Grief is a complicated and powerful emotion. Many individuals experience grief at some point in their lives. You may experience it from the loss of something important. Some people may feel grief from death, the destruction of a relationship, or divorce.

There are many stages of grief and the time between each one is different, depending on the coping mechanisms of the person. Knowing the stages of grief can help you deal with your emotions more effectively. This will help you decide which grief and bereavement programs in Indiana to consider.


This stage is when you first learn of a loss. The stage may include shock and disbelief. You may deny the loss of a loved one to avoid the pain and suffering. Denial is the most difficult stage because people may find it hard to accept reality. This is a normal feeling since it’s a defense mechanism.


As reality sinks in, you might not be ready to accept it. The intense emotion is expressed as anger, which can be focused on friends, family, inanimate objects, and complete strangers. You might find yourself blaming others or things for the death or loss of a loved one.


The third stage of grief is bargaining, which is characterized by trying to bargain with God or with destiny. You want to promise something to have your loved one returned. You mainly dwell on what can be done to reverse the loss.

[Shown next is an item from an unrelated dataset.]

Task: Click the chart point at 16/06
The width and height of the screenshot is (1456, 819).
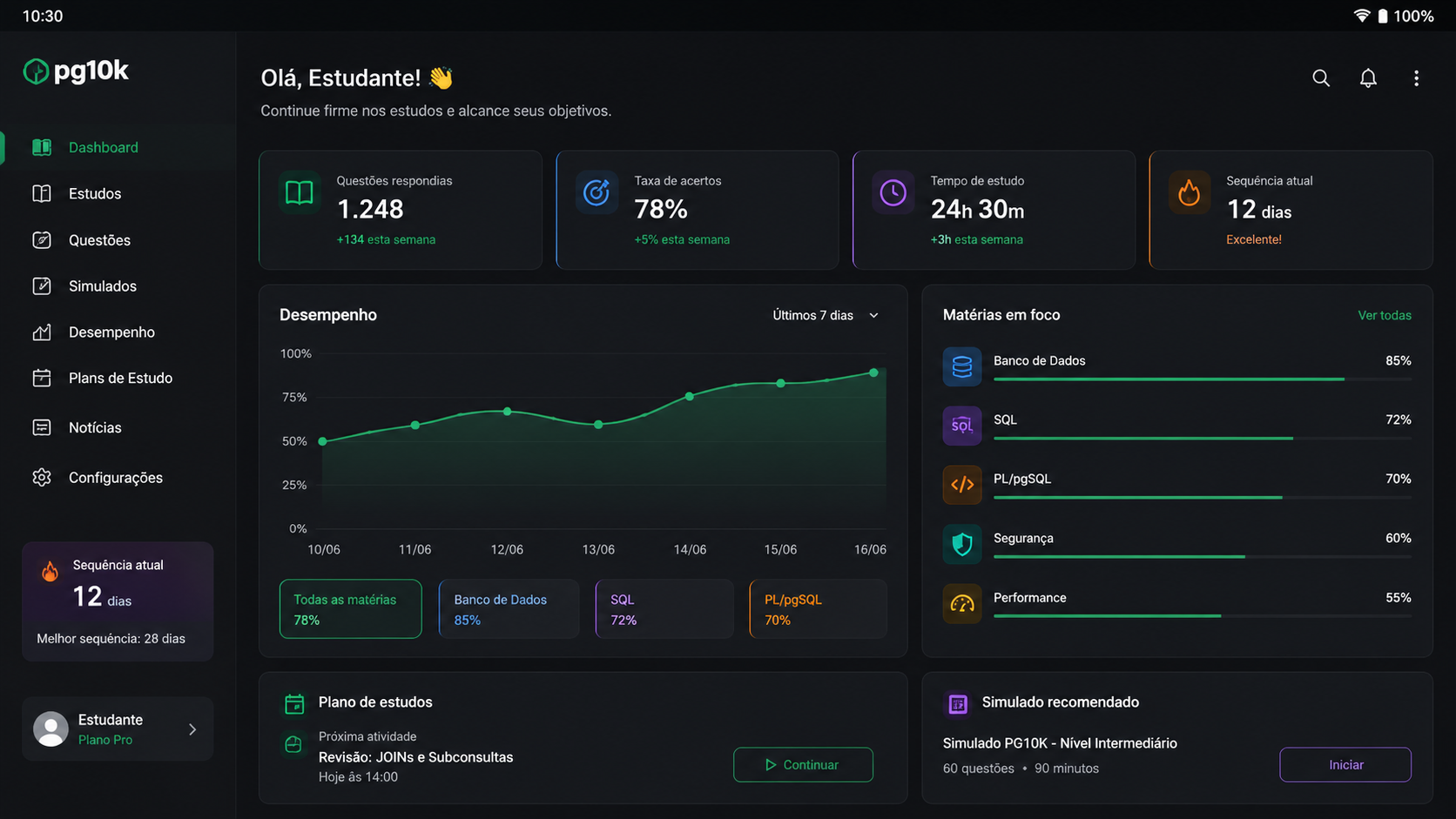Action: coord(873,373)
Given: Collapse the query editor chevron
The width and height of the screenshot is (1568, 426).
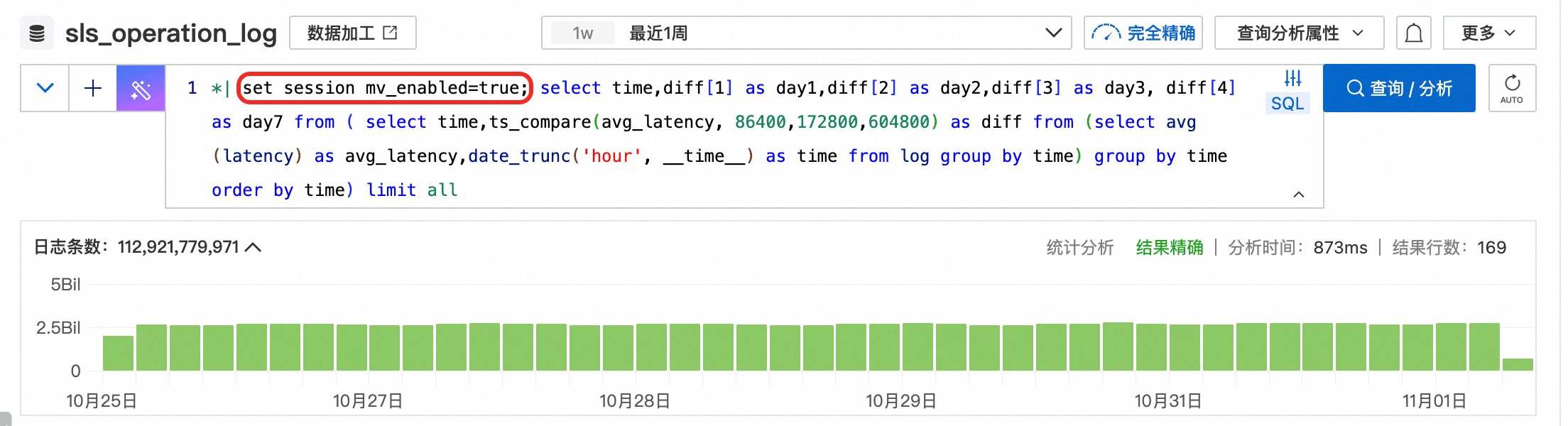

Depression is the darkest stage of grief. It’s focused on loneliness. Some individuals may stay in this stage for a long period. This may even lead to other issues, such as insomnia, anorexia, and extreme sadness. But if you can snap out of this stage, you can move on with your life.


Acceptance is the stage where you start embracing the reality and finding reasons to keep going. You realize that the loss is imminent, and you can’t do anything but accept it. You start rebuilding your life and relationships with others.

Grief is a difficult process and it may take a toll on your life. But with the right support from friends, families, and institutions, you can get over it and move on.